Most of the companies spending up to $4 million for 30 seconds of ad time during the 2013 Super Bowl can easily afford it. Mercedes-Benz, whom you can thank for bringing Kate Upton to the big game, enjoyed record sales last year. Samsung's smartphones are so popular they're outselling the iPhone. Trendy products like Mio and SodaStream are rare hits in a marketplace of mediocrity.

[PHOTOS: A Brief History of the Super Bowl]

But a few Super Bowl advertisers face the equivalent of third and long, on account of financial losses, customer defections, or competitive pressure they've failed to keep up with. For them, reaching out to a Super Bowl audience of perhaps 120 million people is an effort just to get back in the game. Here are seven Super Bowl advertisers that need to pick up the most yardage:

Best Buy. This electronics retailer has been losing sales to Amazon and big-box competitors like Wal-Mart and Target, while struggling to eke out a profit. The stock has jumped recently on better-than-expected holiday sales, but it's still down 36 percent over the last 12 months. A buzzy Super Bowl ad would relieve some of the gloom over Best Buy's struggles.

BlackBerry. This moribund smartphone maker just threw a Hail Mary pass by introducing the new Z10 phone, its latest and perhaps last effort to catch up to Apple and Android. Reviewers say the new phone has a chance of helping BlackBerry win back millions of lost customers--but it won't be available in the United States until mid-March, which drove down BlackBerry's stock after the Z10's introduction. Critics wonder whether consumers will even remember BlackBerry's Super Bowl ad by the time the phone is available.

[NEWMAN: One Thing BlackBerry Must Do to Reboot]

Century 21. This real-estate firm's parent company, Realogy, got crushed during the housing bust that started in 2006, with seven straight years of losses totaling about $3.6 billion. Like the housing market, Realogy is now starting to rebound, with the stock up 34 percent since the company conducted a public offering last October. That makes it the right time to reach out to home buyers who might be tuning in to the Super Bowl.

E-Trade. That smart-alecky baby in its popular commercials may not know it, but this online brokerage has lost money for five of the last six years and is still struggling, despite a booming stock market.

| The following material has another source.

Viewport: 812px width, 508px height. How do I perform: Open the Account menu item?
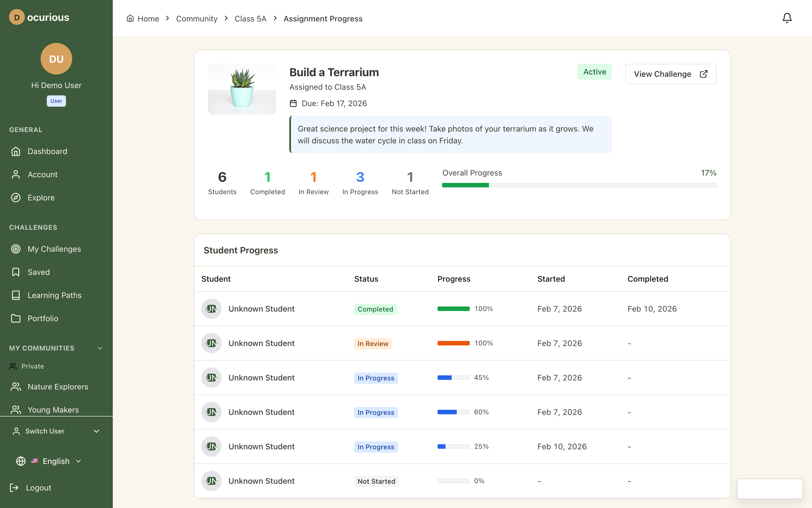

To return to profitability, E-Trade plans to slash costs and redouble efforts to hold onto customers. But skittish investors, a wobbly economy and tough new financial regulations remain risks.

Lincoln. Ford Motor Co. has revived itself under CEO Alan Mulally, with sharply lower costs and hot new models like the Escape crossover and Fusion sedan. But the Lincoln luxury division is a laggard still associated with geezers not daring enough to try a BMW or Lexus. So it's no accident that Lincoln's Super Bowl ad involves Twitter and is meant to appeal to younger buyers.

[READ: Why the Car Industry is Bouncing Back]

Milk producers. Why is milk vying with beer for attention during the Super Bowl? Because per-capital milk consumption has been dropping for years and is close to 30-year lows. Instead of milk, more Americans these days drink soda, bottled water and milk alternatives made from soy or other products deemed to be healthier. The latest "Got milk?" ad aims to change that.

Paramount Pictures. This struggling movie studio is desperate for a hit, which is why its Super Bowl ad for the forthcoming Star Trek movie reaches for a mainstream audience that goes far beyond hardcore Trekkies. The studio's revenue has plunged recently, with middling films such as Jack Reacher and Flight unable to make up for bombs such as Rise of the Guardians. That makes a successful Super Bowl ad a paramount priority.